> **What to do**:
Find the word "agent" in the records and copy every line where it occurs.

> **Input records**:
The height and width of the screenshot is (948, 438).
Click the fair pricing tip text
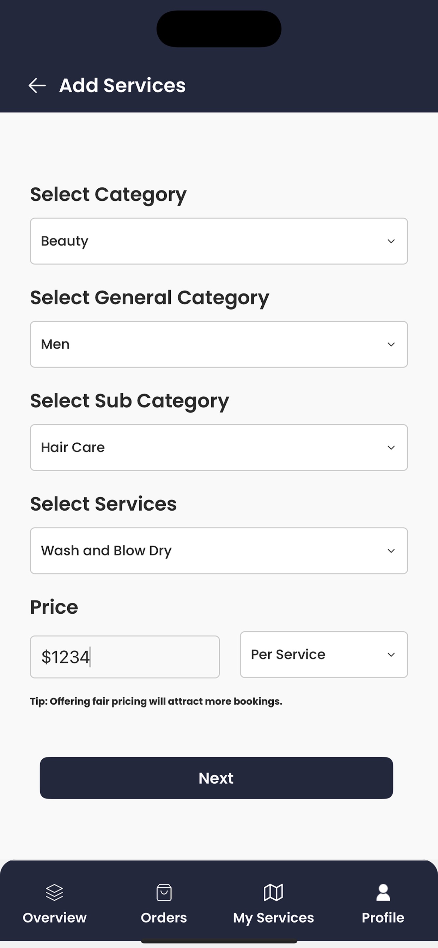tap(156, 701)
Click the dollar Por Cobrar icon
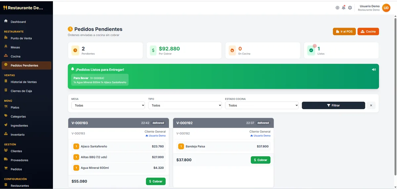 coord(153,50)
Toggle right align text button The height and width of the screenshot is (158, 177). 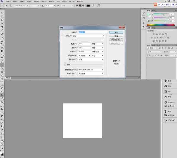[x=83, y=6]
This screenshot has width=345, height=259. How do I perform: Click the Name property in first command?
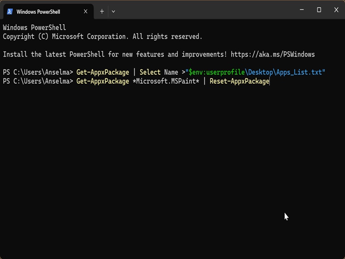point(171,72)
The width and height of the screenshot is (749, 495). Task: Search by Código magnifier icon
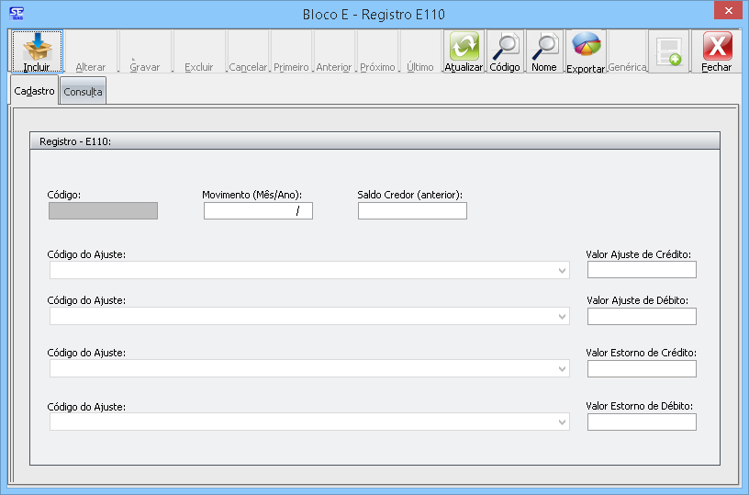pos(504,46)
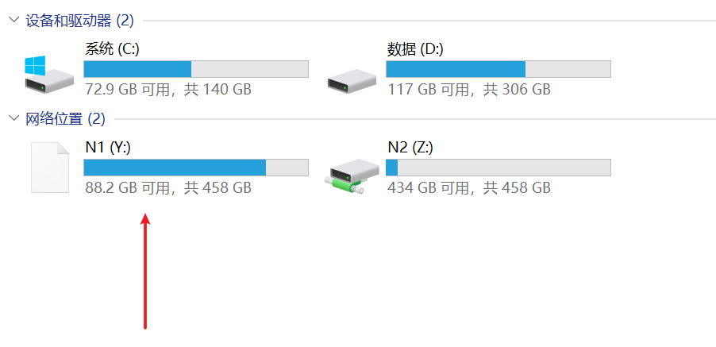Collapse the 网络位置 group chevron

point(13,119)
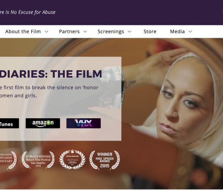Image resolution: width=223 pixels, height=190 pixels.
Task: Select the Screenings menu label
Action: (111, 32)
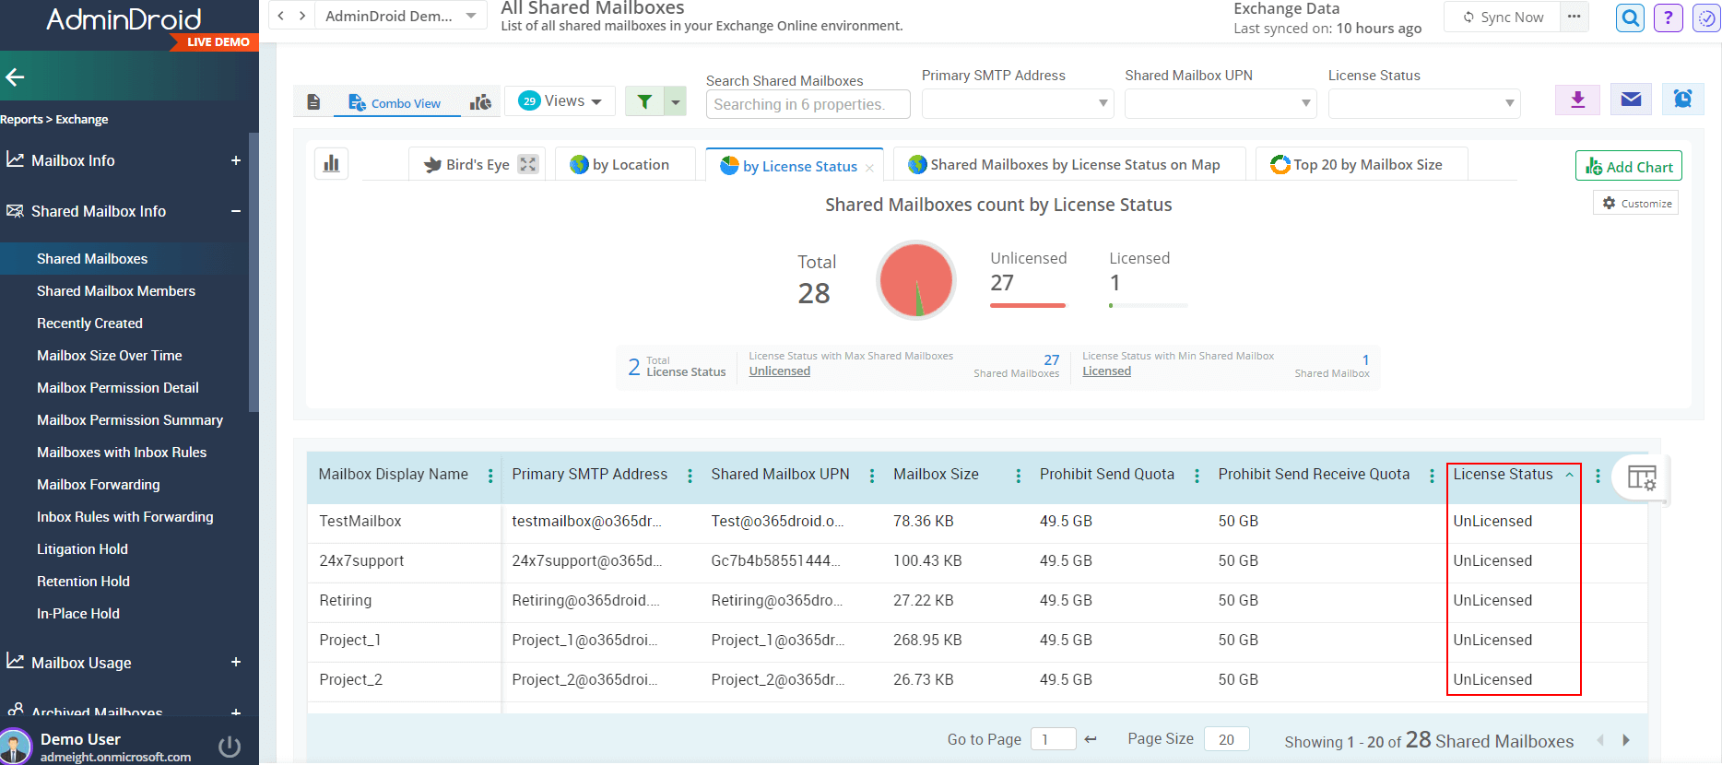Click the red pie chart for license status
This screenshot has height=765, width=1722.
coord(915,280)
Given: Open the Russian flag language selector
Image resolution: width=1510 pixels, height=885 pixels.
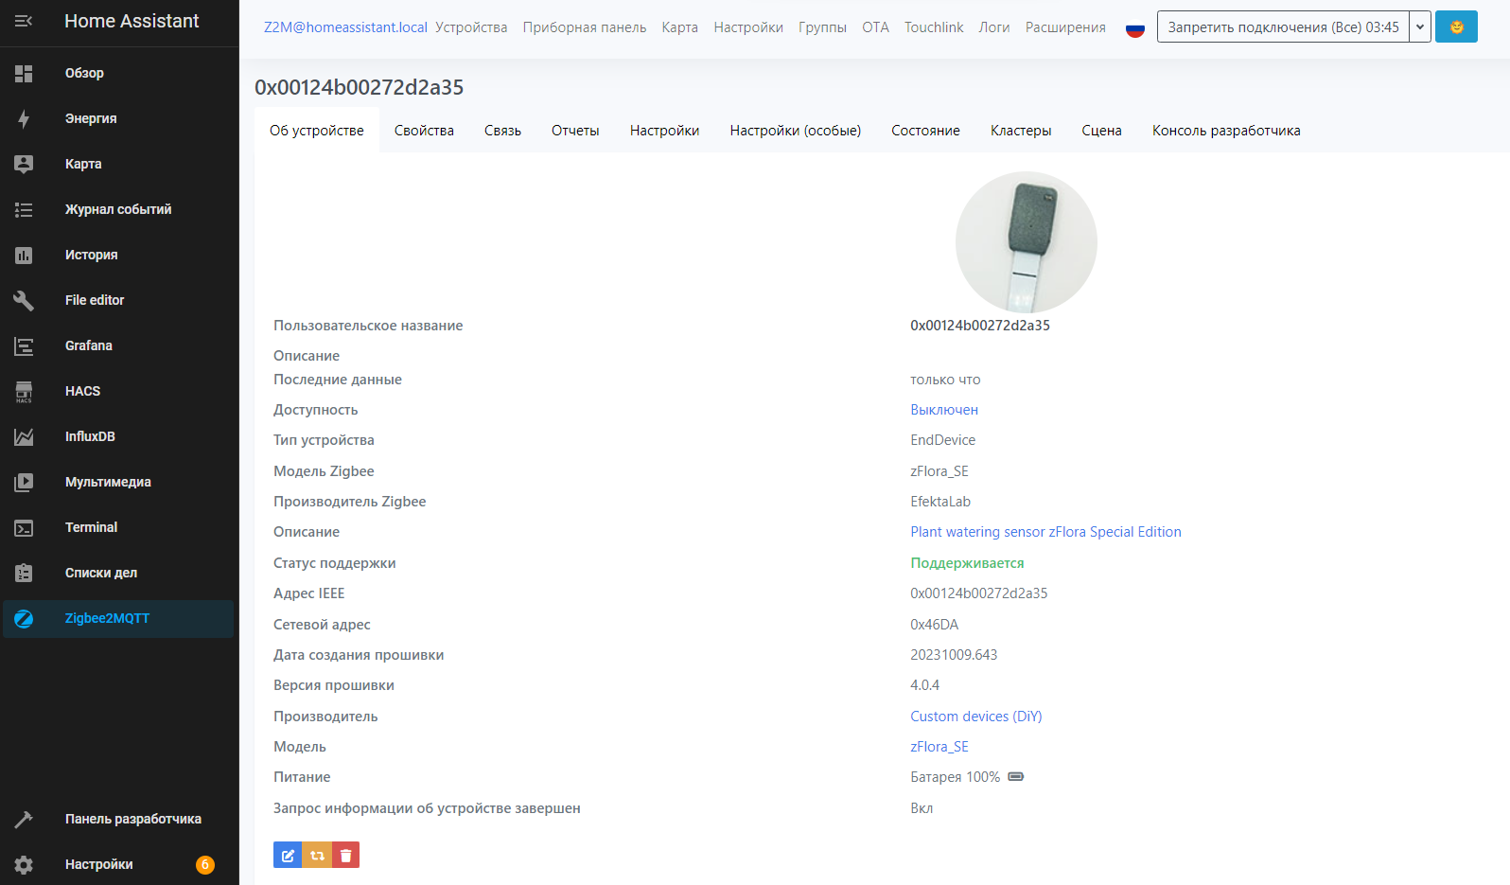Looking at the screenshot, I should [1134, 28].
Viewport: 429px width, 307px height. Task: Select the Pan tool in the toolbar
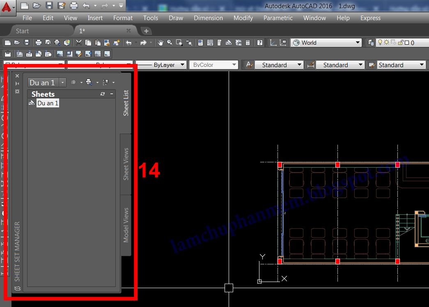click(160, 42)
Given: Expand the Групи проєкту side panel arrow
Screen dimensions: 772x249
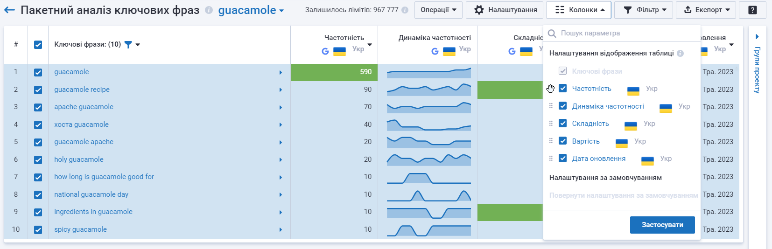Looking at the screenshot, I should point(757,36).
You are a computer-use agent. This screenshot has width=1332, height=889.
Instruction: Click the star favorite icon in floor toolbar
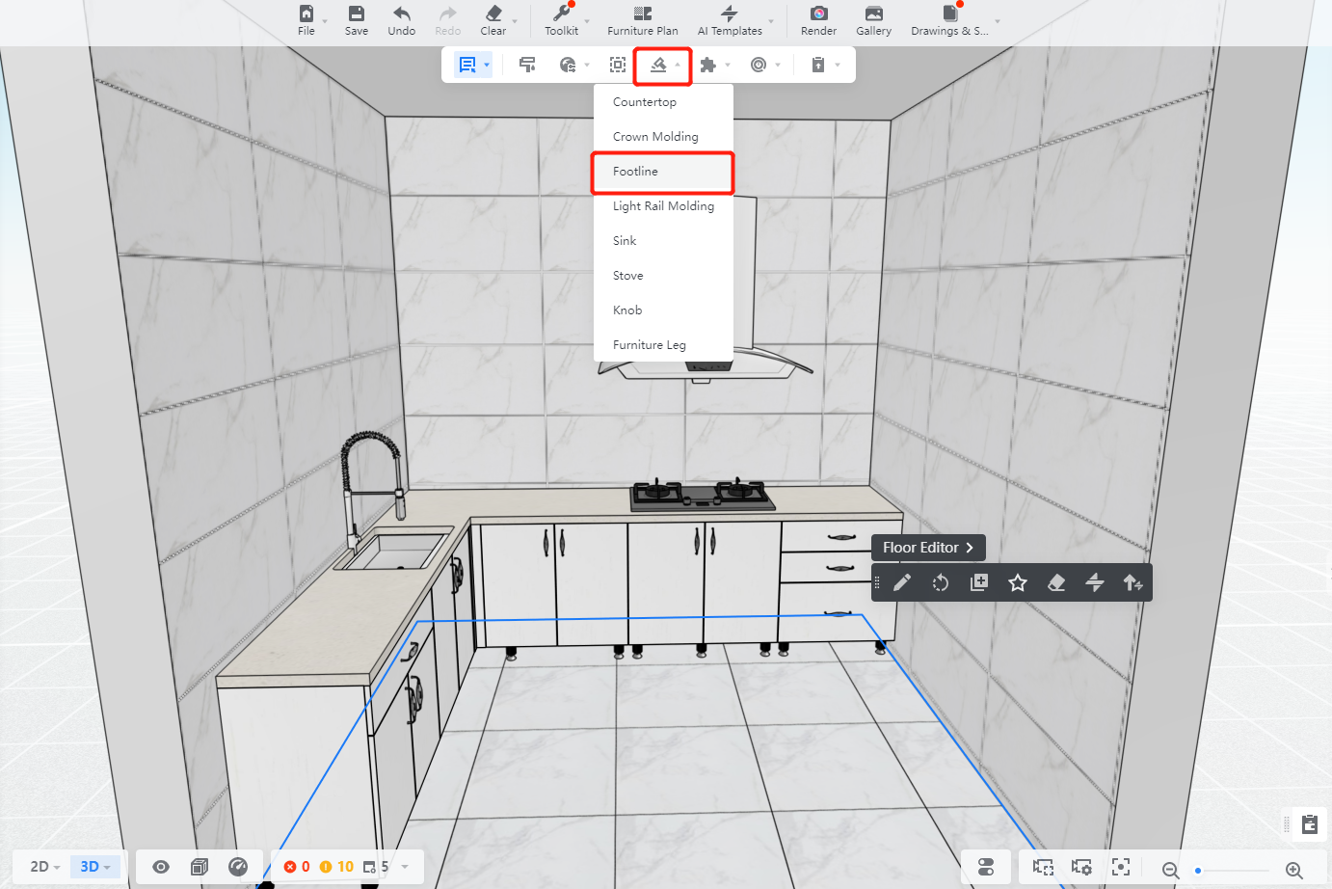(x=1018, y=582)
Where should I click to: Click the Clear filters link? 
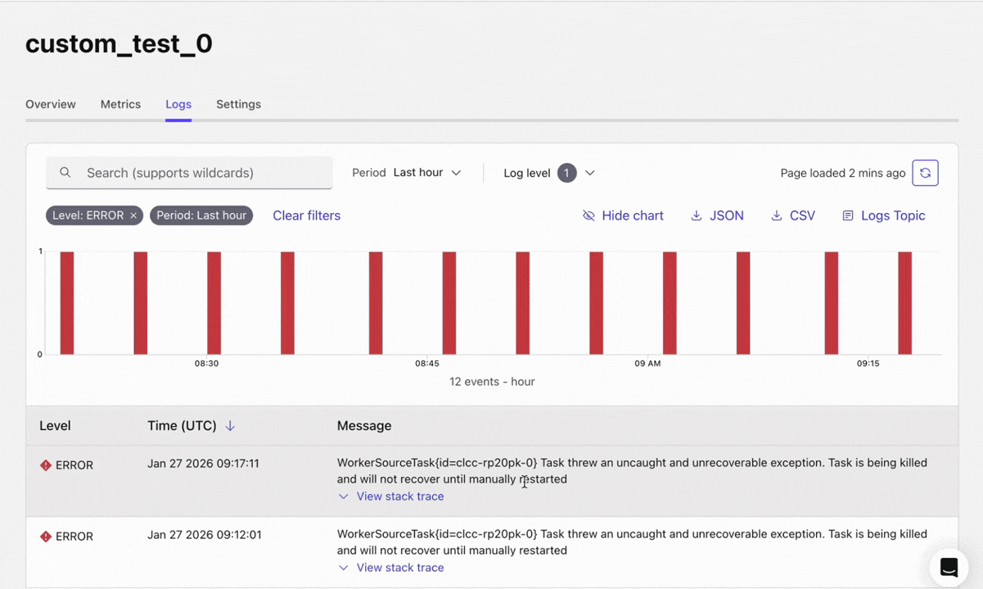point(306,215)
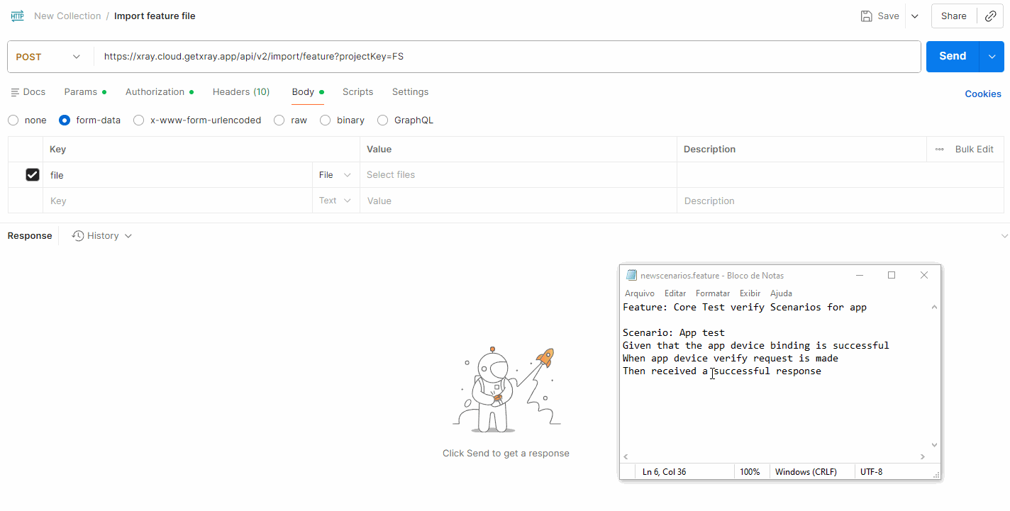Uncheck the file key row checkbox
Screen dimensions: 1010x511
tap(32, 174)
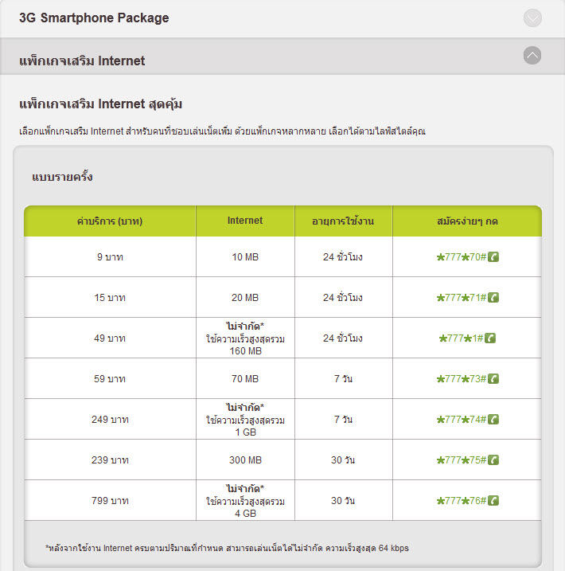Image resolution: width=565 pixels, height=571 pixels.
Task: Click the สมัครง่ายๆ กด column header
Action: coord(467,221)
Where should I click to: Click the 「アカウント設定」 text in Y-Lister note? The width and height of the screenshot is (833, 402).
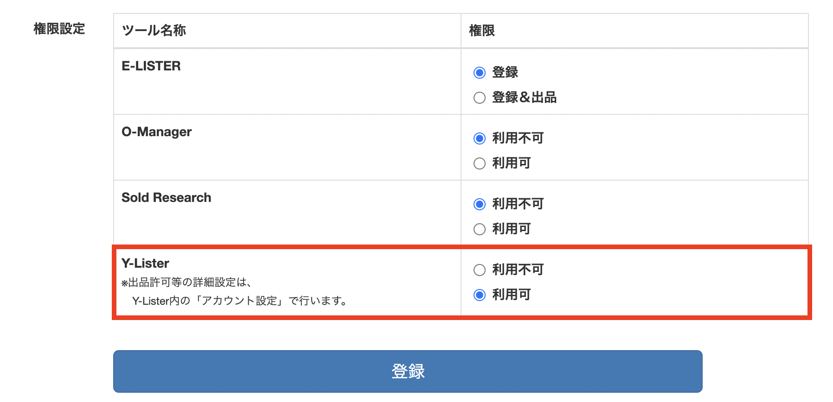(x=239, y=301)
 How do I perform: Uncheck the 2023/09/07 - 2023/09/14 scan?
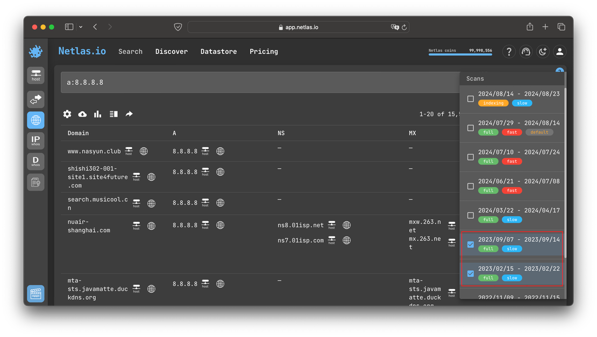pos(471,245)
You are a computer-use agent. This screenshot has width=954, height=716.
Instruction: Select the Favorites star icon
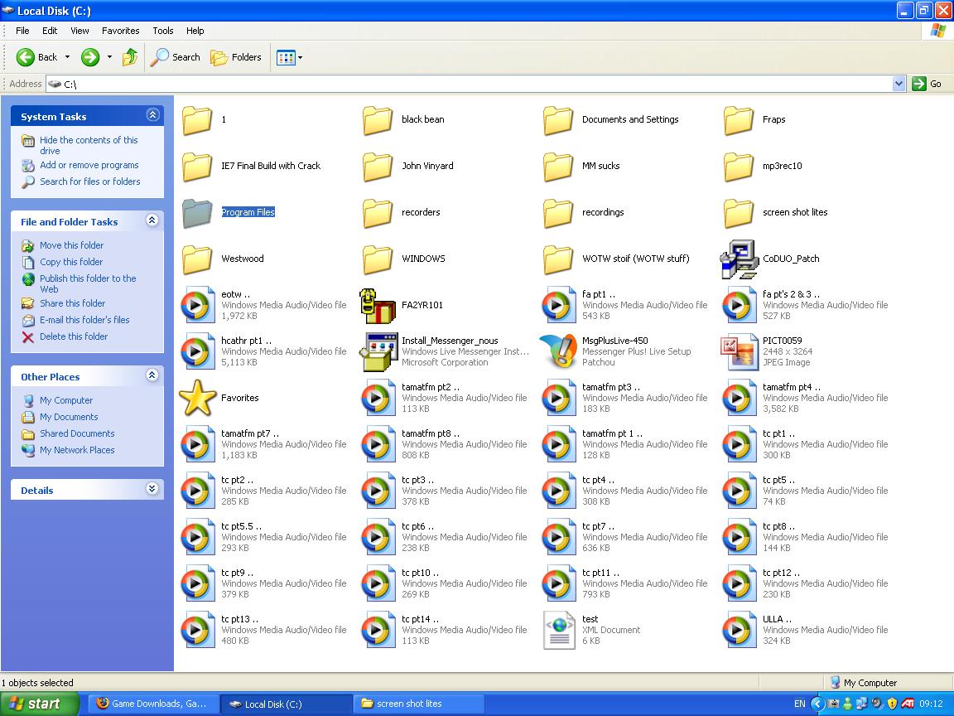click(197, 399)
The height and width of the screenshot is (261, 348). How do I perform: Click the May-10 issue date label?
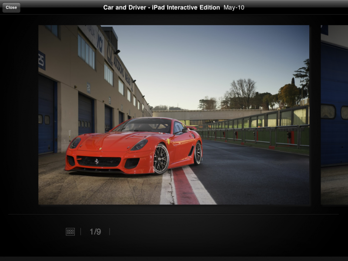pos(234,7)
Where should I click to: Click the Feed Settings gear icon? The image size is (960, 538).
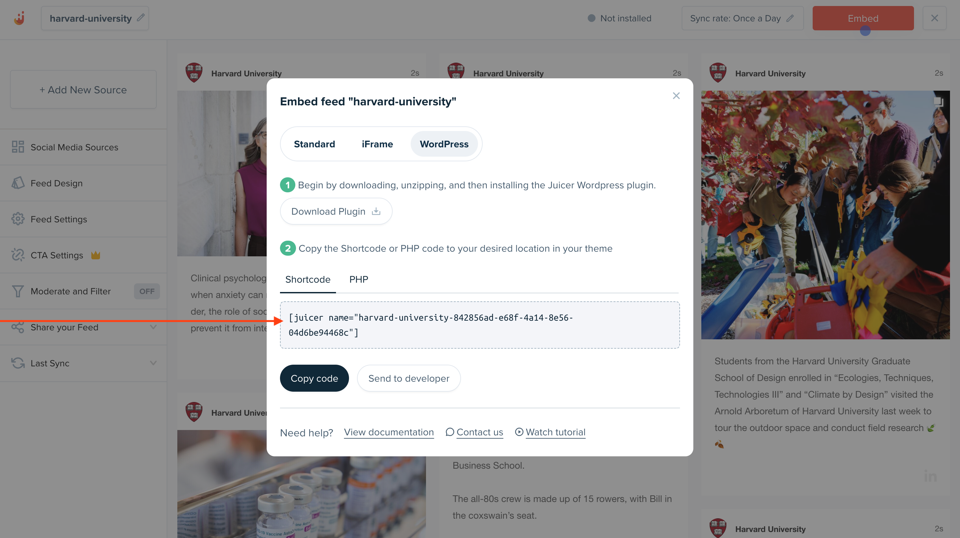click(18, 219)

> **Solution to this task**:
You are a computer-use agent. This screenshot has width=1332, height=889.
You are a computer-use agent. This screenshot has width=954, height=716.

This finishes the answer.